Entertainment
How Decades Of True Crime Sleuthing Led Michelle McNamara To The Golden State Killer
HBO's adaptation of Michelle McNamara's book I'll Be Gone in the Dark is just as much about the late author as it is her search for the Golden State Killer. The true crime enthusiast spent the final years of her life chasing the elusive serial killer, but her story started long before, when she was 14. According to Vulture, it was then that an unsolved murder occurred just steps from her home in Illinois, leaving McNamara haunted by "the specter of that question mark where the killer's face should be." The idea that a murderer could just vanish into the night while a victim's family continued to grieve deeply bothered the writer, so in 2006 she started the blog True Crime Diary to discuss cold cases.
The Golden State Killer held particular interest for McNamara because of how old the case was. He terrorized California from 1976 until July 1986, raping over 50 women and killing 13. Yet he was never caught. Described as a white man in a ski mask, he would break into homes at night and assault young sleeping women. He was initially known as the East Area Rapist, and it took 15 years for authorities to even make the connection that he was the same person as the one known as the Original Night Stalker in Southern California. He was meticulous about not leaving evidence, and back then, they didn't have any reliable DNA testing.
McNamara's research into the case led her to write “In the Footsteps of a Killer,” a 2013 feature for Los Angeles Magazine that eventually grew into the book I'll Be Gone in the Dark — a title taken from a line that the killer whispered to one of his victims.
But McNamara never finished the book; she died suddenly in her sleep on April 21, 2016 due to a combination of drugs in her system and an undiagnosed heart condition. After her death, her husband, the actor and comedian Patton Oswalt, realized he had to complete her life's work. "Knowing how horrible this guy was, there was this feeling of, you're not going to silence another victim," Oswalt told the New York Times. "Michelle died, but her testimony is going to get out there.”

[Stored items]

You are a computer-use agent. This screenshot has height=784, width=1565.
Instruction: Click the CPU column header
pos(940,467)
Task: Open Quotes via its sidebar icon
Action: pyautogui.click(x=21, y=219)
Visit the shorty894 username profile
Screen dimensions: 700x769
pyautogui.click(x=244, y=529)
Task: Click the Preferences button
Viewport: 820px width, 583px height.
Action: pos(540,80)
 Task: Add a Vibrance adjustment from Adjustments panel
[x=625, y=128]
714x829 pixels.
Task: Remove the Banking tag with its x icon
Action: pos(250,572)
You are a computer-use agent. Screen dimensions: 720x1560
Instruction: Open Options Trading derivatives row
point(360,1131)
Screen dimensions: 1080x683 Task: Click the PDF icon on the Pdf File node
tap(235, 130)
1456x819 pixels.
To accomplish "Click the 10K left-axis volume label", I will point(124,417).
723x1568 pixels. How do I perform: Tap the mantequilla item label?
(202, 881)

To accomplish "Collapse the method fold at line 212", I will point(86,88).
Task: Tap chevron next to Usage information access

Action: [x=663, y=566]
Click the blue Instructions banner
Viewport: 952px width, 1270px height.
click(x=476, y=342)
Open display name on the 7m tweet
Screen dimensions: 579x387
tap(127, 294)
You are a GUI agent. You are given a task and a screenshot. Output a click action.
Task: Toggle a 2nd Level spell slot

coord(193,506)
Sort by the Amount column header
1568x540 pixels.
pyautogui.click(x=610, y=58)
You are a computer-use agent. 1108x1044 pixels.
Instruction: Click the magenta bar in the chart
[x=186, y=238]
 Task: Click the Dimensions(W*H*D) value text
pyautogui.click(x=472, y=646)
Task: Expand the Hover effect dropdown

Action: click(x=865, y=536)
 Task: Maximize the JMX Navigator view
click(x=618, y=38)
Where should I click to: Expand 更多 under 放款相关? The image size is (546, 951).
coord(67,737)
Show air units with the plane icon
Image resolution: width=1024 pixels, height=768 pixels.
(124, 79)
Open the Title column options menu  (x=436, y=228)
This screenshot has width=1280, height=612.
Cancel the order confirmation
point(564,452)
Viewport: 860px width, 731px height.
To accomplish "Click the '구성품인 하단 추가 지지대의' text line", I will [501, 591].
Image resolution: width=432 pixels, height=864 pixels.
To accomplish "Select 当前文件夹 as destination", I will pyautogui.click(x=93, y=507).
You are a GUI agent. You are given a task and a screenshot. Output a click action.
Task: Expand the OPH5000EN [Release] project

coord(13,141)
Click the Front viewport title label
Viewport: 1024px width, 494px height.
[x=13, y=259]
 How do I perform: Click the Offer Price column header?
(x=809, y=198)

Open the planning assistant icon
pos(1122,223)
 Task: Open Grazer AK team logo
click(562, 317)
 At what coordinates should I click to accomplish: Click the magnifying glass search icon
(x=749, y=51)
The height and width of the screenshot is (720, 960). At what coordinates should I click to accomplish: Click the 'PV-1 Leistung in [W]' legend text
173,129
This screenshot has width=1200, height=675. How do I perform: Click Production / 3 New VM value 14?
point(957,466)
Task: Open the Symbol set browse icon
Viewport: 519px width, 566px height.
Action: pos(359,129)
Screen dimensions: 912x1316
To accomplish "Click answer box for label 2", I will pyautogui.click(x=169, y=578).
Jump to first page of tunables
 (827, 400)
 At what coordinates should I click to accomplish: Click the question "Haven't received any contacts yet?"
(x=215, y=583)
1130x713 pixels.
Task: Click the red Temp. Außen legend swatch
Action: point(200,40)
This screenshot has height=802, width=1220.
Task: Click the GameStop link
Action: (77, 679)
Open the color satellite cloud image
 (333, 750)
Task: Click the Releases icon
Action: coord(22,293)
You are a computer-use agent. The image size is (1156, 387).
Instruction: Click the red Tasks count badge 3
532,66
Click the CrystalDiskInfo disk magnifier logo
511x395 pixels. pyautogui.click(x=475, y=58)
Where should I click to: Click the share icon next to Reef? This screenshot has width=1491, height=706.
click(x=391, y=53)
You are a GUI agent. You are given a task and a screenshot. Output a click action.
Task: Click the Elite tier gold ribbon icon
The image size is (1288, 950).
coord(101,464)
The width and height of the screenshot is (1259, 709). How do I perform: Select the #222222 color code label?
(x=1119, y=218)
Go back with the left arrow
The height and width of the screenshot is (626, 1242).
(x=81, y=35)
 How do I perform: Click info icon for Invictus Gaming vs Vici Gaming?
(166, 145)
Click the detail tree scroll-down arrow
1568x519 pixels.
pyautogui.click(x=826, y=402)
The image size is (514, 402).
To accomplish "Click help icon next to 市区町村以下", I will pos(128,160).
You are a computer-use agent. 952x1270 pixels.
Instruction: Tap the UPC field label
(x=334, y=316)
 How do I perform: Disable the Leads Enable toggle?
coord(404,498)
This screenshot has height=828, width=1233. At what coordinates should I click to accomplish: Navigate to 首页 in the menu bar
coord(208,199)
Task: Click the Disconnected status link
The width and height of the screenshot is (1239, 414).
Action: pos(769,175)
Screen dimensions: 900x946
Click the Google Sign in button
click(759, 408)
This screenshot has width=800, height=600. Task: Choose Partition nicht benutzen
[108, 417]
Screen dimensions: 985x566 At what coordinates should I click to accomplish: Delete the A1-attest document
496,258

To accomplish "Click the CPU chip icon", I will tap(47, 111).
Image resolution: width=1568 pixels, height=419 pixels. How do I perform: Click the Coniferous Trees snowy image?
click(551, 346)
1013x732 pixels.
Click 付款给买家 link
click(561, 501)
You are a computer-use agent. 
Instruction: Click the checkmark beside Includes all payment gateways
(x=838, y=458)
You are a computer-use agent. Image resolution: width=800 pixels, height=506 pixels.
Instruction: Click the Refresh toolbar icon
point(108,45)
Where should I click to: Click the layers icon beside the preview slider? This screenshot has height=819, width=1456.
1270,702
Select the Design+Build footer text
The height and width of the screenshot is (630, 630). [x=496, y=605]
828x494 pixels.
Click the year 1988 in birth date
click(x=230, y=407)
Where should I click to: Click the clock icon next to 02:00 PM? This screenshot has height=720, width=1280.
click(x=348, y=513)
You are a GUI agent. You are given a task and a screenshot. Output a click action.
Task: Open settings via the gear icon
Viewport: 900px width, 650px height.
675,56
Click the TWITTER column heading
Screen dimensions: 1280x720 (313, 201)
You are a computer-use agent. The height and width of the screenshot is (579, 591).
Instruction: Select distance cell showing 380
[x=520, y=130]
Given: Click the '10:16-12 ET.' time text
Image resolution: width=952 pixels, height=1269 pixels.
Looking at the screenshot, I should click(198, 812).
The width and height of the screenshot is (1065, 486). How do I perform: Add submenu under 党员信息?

Work to be completed
According to the article on Michelle McNamara, what was the title of the 2013 Los Angeles Magazine feature that grew into her book?

Your solution
"In the Footsteps of a Killer"